Now let’s try it out!
nota Through this article, anything between parentheses and in bold will denotate a key binding shortcut. ex: (Ctrl+N)
CREATING NEW SUBTITLES:
First of all, launch subtitleeditor :
Once subtitle editor is opened, create a new subtitle file (Ctrl+N) and start creating a new entry (Insert). Then you can set the time the subtitle starts at, the time the subtitle stop at, a style and the text that has to be shown on screen.
As you can see, there is a style column. This allows you to define the style the subtitles should be display with (bold, italic, red colored…).

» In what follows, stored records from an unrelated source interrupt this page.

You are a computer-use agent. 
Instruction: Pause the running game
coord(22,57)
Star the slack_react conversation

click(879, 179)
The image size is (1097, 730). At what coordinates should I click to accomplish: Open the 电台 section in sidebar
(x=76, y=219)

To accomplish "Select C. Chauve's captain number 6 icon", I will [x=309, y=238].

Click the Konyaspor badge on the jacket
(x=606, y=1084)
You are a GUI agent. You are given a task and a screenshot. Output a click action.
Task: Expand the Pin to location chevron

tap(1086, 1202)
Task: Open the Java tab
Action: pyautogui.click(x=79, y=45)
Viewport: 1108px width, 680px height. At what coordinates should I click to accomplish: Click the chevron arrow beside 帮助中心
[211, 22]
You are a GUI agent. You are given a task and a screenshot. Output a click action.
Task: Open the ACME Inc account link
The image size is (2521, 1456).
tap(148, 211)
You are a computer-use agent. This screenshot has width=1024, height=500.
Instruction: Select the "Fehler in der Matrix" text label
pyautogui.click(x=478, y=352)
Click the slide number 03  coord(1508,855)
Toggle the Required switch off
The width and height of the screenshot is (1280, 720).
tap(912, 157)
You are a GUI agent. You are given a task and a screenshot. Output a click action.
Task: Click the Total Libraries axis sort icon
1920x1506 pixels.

To create custom styles, click on Tools->Style Editor and then create a new style by clicking on the top left icon, give it a name, press enter and the define the style you want.
Now, you can use the predefined style from the main window, as shown below:
Then carry on insering new line with (Insert) if you want to insert it after the current selected line, or before the selected line using (Ctrl+Insert) and there you go .
Once you are done, you can save and export the subtitles to:
- Formats using style: .ssa, .ass
- Formats not supporting style: .srt, .sub
Please, that’s it for now, I introduce subtitleeditor as being a great tool for creating subtitles. I will carry on later on to show you how to easily translate or resynchronise subtitles.